▸ **DATASET EXCERPTS**
-- Opening Marker --

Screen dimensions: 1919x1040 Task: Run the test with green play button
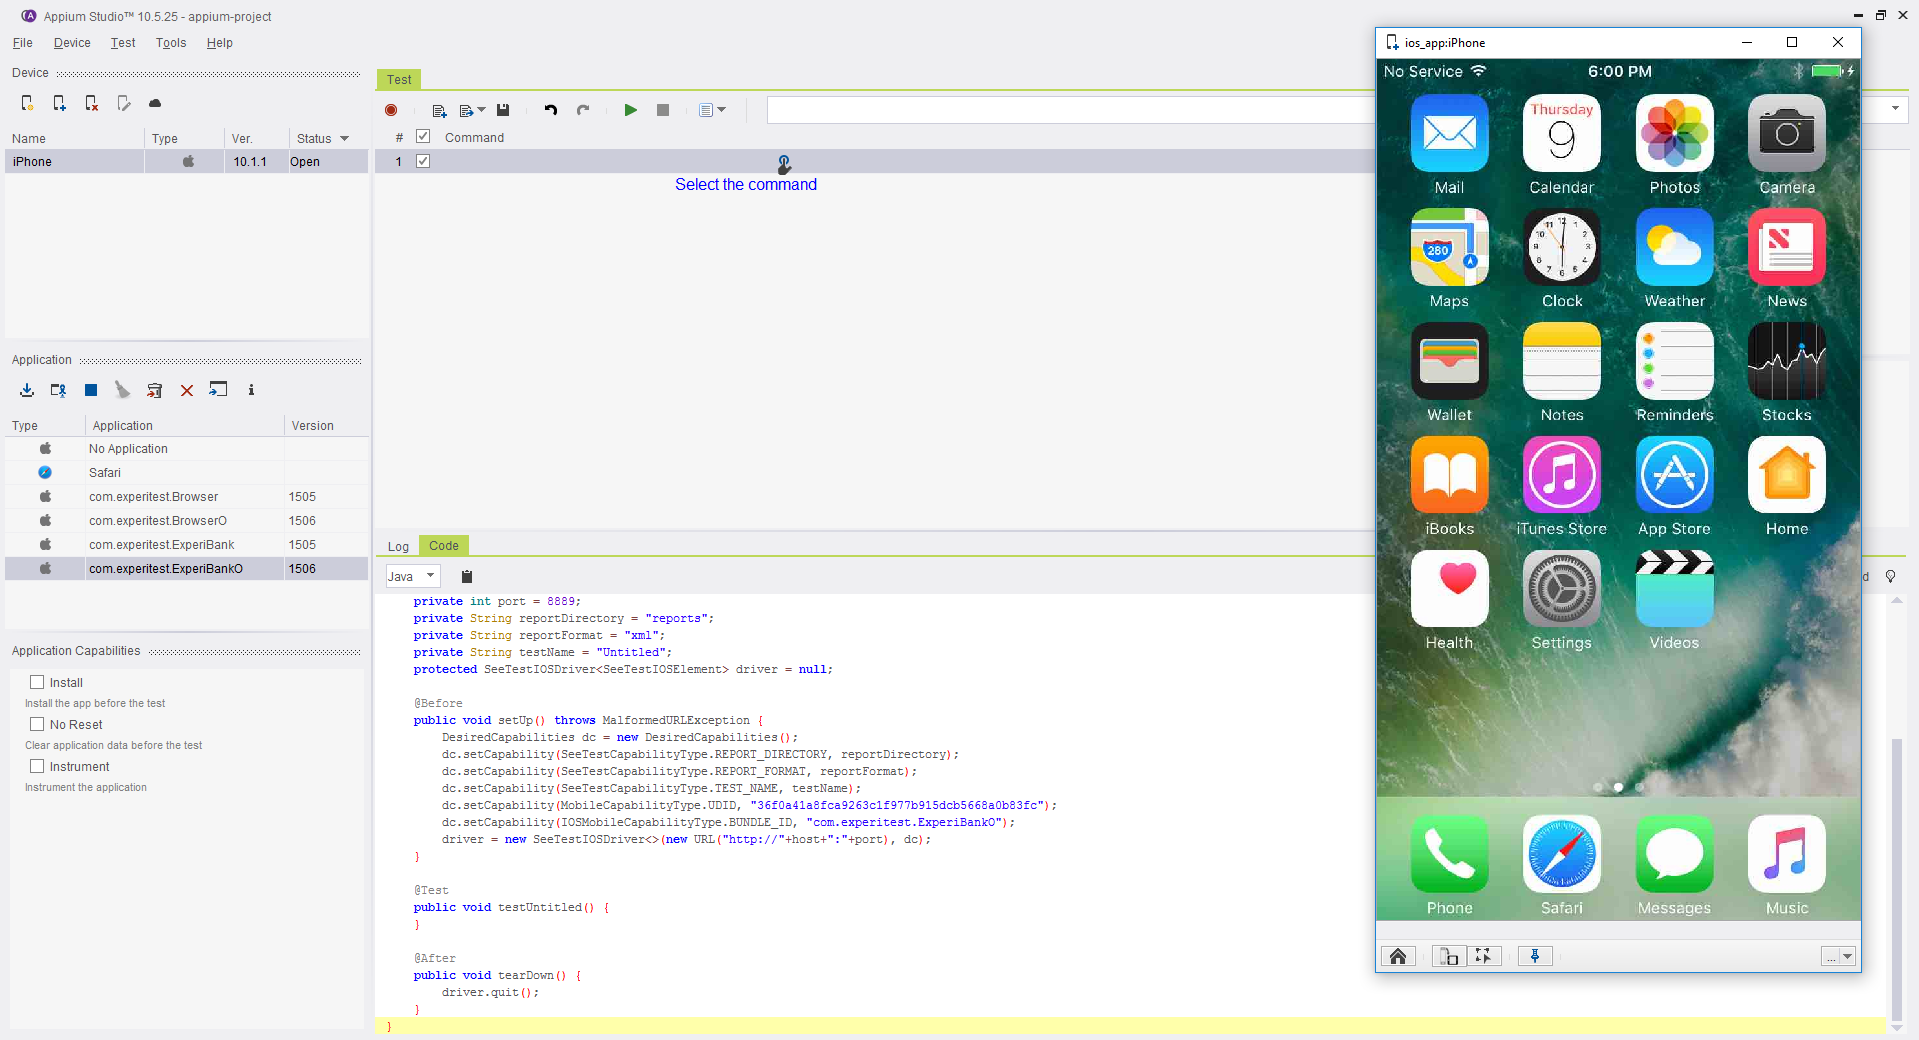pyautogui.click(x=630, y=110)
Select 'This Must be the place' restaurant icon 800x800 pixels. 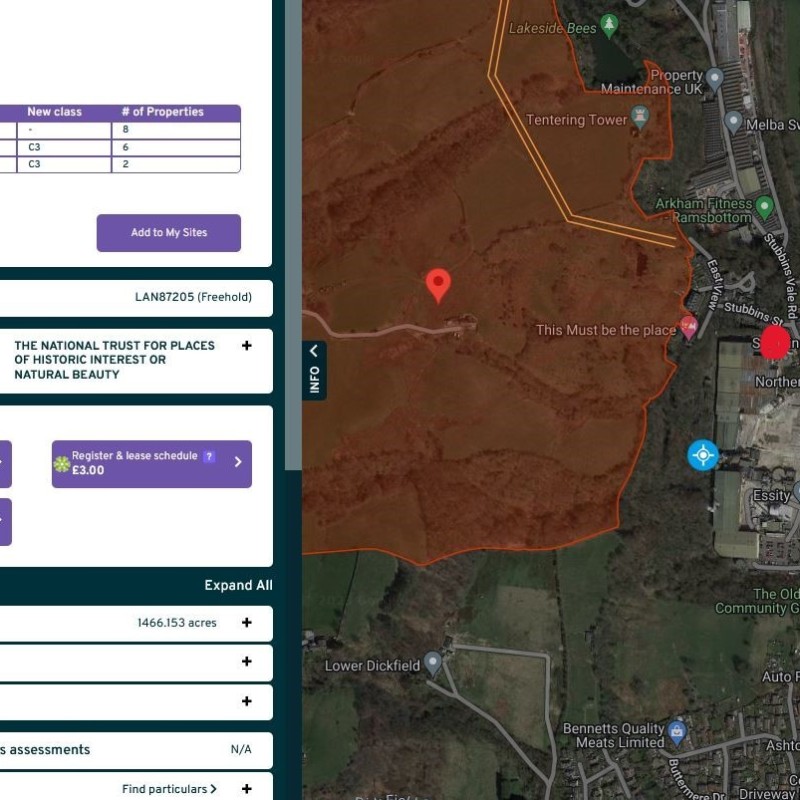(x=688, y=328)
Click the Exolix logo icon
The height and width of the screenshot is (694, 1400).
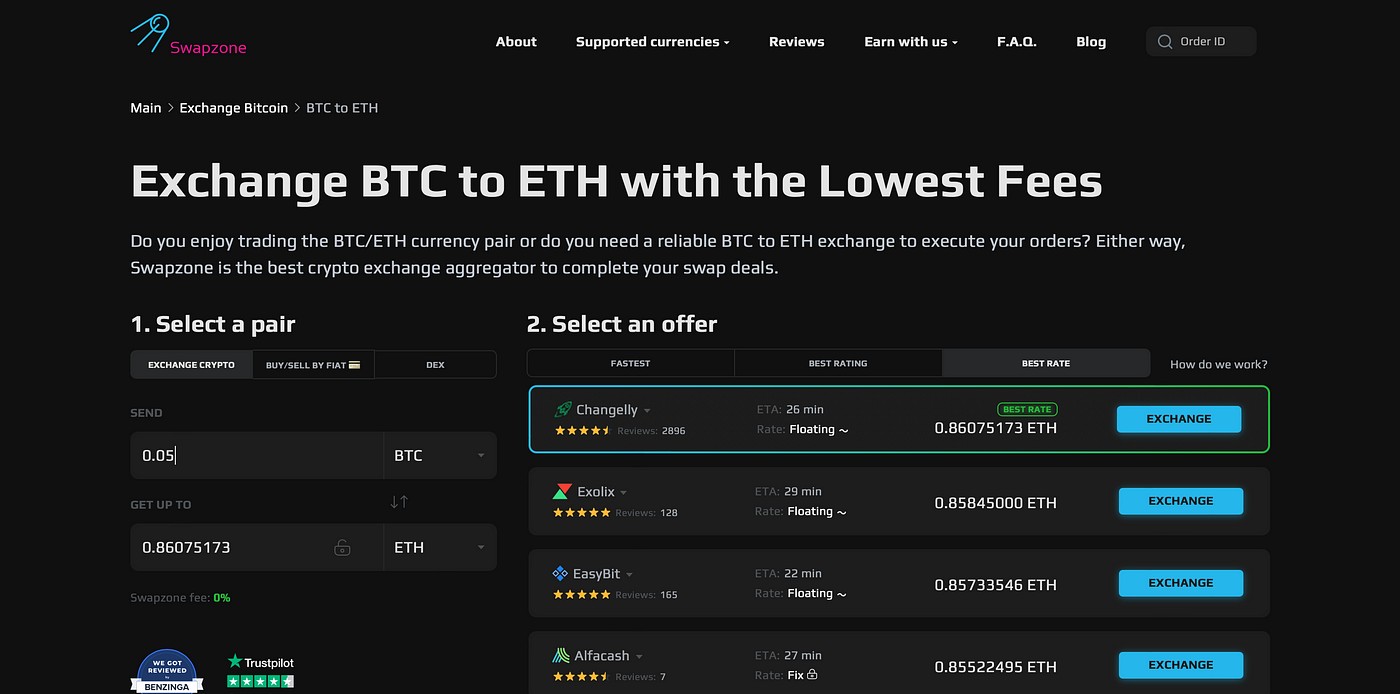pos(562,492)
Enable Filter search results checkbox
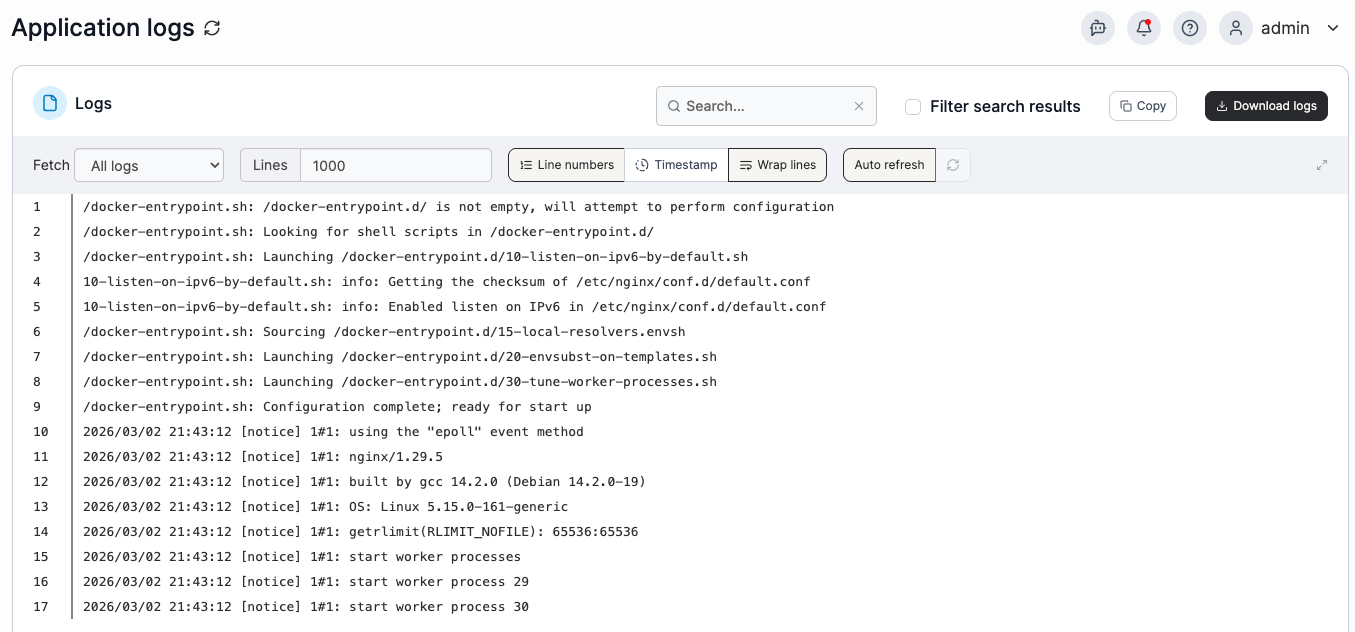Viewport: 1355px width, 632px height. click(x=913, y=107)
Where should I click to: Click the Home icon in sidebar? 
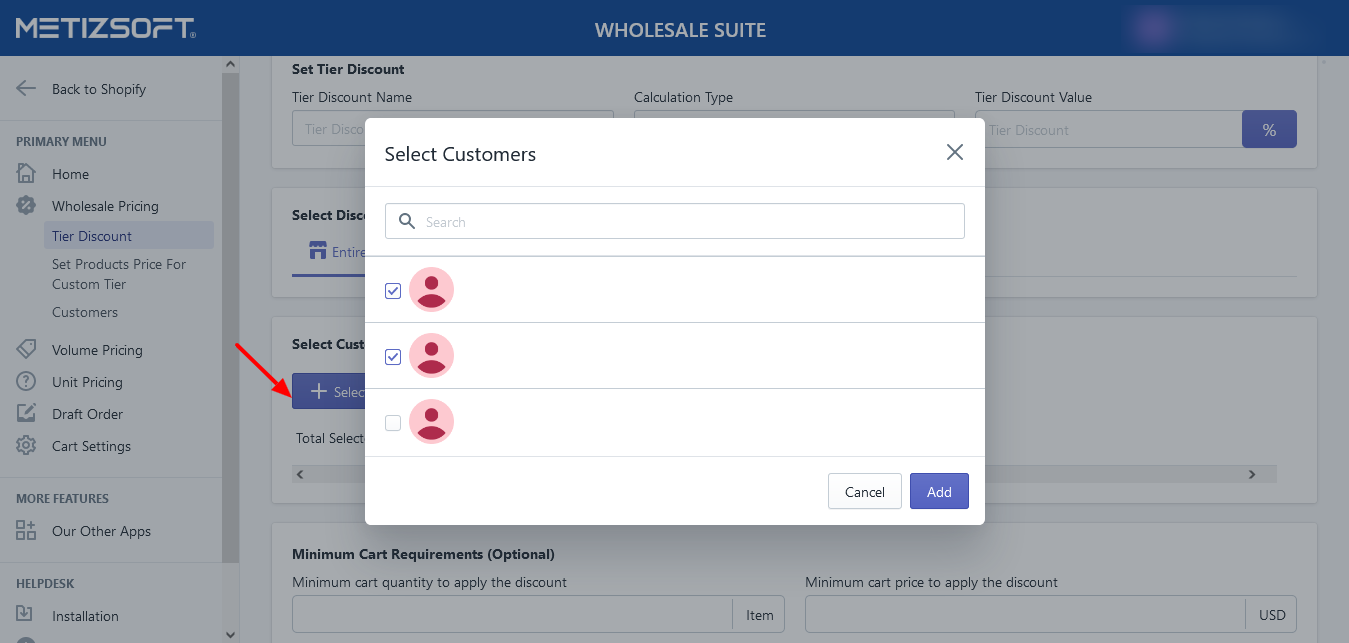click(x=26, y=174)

-- Closing Marker --

▸ **TASK GOAL**
Copy out, exactly and without pictures, each line from the one containing "Enable Filter search results checkbox" through the final line of the entries, both ends included.

▸ **EXPECTED ANSWER**
Enable Filter search results checkbox
Viewport: 1355px width, 632px height. click(x=913, y=107)
Where should I click to: Click the Home icon in sidebar? 
click(x=26, y=174)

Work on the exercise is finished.